Business Financing Challenges For 2010

How hard will it be to get business financing in 2010?

As we move through the 2009 part of the recession into 2010, I continually get asked what do we have to look forward to in 2010 with respect to being able to secure business financing in the market place.

Here’s my current take on the situation.

As the economy improves, so will the availability of capital as lenders will start to open up the purse strings and feel better about the overall risk in the market place.

So all in all, availability of capital is likely to be higher in 2010 than in 2009 for the active lenders.

But despite what appears to be an overall improving condition, there are still some things to be concerned about from a business financing point of view.
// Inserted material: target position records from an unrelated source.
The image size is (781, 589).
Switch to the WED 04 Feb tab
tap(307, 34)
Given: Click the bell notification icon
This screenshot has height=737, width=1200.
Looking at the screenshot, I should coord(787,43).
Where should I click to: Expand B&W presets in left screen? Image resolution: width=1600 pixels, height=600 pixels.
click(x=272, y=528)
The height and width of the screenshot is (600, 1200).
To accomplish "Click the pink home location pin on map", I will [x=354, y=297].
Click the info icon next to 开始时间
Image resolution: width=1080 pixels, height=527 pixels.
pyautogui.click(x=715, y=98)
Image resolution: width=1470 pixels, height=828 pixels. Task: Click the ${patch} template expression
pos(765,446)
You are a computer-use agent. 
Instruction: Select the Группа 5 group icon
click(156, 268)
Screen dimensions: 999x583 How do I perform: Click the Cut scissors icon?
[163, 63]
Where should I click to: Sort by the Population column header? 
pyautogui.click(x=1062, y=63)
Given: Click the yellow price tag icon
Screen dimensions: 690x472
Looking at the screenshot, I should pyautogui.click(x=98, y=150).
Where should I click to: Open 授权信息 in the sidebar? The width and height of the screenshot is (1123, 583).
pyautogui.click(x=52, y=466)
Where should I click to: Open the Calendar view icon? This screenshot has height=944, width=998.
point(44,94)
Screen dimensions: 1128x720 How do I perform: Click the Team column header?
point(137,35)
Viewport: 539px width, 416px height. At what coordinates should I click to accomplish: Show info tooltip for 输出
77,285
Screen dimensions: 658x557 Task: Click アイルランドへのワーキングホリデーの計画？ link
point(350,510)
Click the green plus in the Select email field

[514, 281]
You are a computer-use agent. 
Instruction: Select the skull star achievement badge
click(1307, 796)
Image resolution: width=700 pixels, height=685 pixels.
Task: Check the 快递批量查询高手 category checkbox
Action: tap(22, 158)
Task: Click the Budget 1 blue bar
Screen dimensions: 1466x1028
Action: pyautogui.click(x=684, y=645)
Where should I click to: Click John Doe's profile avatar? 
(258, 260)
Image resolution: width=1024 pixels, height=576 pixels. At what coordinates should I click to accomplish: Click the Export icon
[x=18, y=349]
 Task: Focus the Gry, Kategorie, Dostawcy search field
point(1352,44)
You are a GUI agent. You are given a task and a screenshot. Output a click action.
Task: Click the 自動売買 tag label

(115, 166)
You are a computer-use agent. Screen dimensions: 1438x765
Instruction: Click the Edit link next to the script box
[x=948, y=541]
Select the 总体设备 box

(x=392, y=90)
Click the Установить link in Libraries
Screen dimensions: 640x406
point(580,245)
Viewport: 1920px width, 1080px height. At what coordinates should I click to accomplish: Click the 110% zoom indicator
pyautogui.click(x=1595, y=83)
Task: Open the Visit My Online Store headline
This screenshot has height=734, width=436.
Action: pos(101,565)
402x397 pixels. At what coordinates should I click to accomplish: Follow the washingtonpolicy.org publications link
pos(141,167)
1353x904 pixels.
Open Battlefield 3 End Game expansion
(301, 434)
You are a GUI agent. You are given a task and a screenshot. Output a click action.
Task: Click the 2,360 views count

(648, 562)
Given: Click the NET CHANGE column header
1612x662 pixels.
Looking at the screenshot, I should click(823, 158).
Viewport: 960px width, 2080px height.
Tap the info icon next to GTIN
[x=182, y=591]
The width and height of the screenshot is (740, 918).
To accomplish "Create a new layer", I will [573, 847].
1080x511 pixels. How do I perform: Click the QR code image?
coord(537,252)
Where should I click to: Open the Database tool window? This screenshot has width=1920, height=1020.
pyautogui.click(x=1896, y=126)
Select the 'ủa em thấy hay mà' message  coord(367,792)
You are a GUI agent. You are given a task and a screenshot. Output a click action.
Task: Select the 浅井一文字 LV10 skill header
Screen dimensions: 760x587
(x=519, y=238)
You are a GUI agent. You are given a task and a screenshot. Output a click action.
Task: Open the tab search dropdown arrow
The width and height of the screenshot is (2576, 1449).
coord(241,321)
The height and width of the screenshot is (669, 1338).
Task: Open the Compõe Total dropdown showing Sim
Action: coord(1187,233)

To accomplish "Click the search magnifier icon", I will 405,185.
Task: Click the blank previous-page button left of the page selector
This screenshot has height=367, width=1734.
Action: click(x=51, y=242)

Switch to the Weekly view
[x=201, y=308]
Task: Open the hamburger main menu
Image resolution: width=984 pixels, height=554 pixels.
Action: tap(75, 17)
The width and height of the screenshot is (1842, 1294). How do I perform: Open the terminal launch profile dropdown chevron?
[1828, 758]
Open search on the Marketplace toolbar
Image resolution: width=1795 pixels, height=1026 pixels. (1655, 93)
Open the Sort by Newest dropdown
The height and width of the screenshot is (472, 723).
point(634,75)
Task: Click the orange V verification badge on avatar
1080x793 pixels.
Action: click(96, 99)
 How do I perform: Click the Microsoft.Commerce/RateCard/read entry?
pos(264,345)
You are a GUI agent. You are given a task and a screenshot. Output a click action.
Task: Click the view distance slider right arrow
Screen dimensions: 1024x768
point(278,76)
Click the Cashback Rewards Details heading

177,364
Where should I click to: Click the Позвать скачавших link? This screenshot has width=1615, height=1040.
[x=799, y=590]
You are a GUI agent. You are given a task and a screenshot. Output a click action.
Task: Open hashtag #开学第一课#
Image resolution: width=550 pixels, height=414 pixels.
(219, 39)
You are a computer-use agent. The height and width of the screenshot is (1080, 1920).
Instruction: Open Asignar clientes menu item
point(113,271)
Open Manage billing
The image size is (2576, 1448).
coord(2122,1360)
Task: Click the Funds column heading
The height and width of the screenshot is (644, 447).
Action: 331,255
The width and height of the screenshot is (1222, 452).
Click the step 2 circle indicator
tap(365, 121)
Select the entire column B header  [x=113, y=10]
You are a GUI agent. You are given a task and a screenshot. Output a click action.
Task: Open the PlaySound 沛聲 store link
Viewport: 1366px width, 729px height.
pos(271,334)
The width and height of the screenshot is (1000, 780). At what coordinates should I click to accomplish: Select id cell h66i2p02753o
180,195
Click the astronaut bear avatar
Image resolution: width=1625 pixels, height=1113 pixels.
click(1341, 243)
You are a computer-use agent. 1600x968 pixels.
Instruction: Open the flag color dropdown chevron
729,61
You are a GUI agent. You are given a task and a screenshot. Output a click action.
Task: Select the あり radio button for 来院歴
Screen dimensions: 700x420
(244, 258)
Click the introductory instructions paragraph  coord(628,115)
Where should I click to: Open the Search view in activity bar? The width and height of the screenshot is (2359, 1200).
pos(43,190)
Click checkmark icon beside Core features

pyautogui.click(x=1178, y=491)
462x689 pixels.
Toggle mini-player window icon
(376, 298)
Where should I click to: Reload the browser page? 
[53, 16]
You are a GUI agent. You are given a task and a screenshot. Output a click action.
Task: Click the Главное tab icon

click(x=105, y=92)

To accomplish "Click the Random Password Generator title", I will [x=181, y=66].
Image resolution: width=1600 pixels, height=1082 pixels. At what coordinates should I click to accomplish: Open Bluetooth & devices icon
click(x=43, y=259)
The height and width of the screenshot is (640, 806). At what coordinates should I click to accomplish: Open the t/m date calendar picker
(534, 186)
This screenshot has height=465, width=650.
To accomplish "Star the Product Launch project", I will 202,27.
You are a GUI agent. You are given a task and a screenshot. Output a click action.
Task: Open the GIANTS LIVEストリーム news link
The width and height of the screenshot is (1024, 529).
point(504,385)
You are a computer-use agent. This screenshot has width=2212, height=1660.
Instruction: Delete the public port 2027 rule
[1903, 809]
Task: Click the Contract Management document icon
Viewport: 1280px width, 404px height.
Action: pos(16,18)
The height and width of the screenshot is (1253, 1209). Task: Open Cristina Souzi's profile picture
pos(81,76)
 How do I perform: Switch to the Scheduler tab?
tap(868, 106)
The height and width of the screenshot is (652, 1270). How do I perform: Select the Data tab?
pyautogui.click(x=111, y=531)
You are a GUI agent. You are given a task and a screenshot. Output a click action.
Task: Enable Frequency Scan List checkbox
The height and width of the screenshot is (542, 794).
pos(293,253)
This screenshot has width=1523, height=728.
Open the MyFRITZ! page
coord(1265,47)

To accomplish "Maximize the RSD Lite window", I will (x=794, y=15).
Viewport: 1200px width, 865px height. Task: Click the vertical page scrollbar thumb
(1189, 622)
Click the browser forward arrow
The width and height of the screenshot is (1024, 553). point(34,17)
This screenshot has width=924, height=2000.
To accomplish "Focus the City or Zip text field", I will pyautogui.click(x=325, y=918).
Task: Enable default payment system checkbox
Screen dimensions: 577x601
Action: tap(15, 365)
First, there will be significantly less lenders in the market place in a number of categories. The recession will see hundreds of North American banks and lenders and perhaps thousands of international lenders close their doors. With the pull back in lending funds and the increase in default accounts, many small lenders have not and will not survive the current recession.

Second, major banks have held on to their higher risk accounts for the most part, charging them more interest in fees, but not realizing against the covenants that currently aren’t being met by hundreds if not thousands of businesses.

In previous recessions, the majors were quicker to clean house and get rid of higher risk accounts. But this time around, facing the deepest recession since WWII, major banks seem to have focused on maintaining their portfolio to generate earnings as new loans have been few and far between.

So, with the recession turning around, and new borrowings likely to increase, we are also likely to see the big banks return to past practices and start to get rid of their “special loan” accounts over the next 6 to 9 months. Hopefully this doesn’t happen, but if it does, continue to closely manage your cash flow, because the ripple effect caused by a large number of businesses being thrown into a collection and recovery process could be massive and far reaching.

It doesn’t take many dominoes to fall in a supply chain before everyone in a particular channel gets impacted one way or another by slower payments, reduced credit, and canceled or incomplete projects.

The economists may be saying that the worst is over. That may be true, but to be safe, keep a look out for the potential for a few large waves to crash through the market over the next year.

Hopefully no one will be hit by a cash flow Tsunami.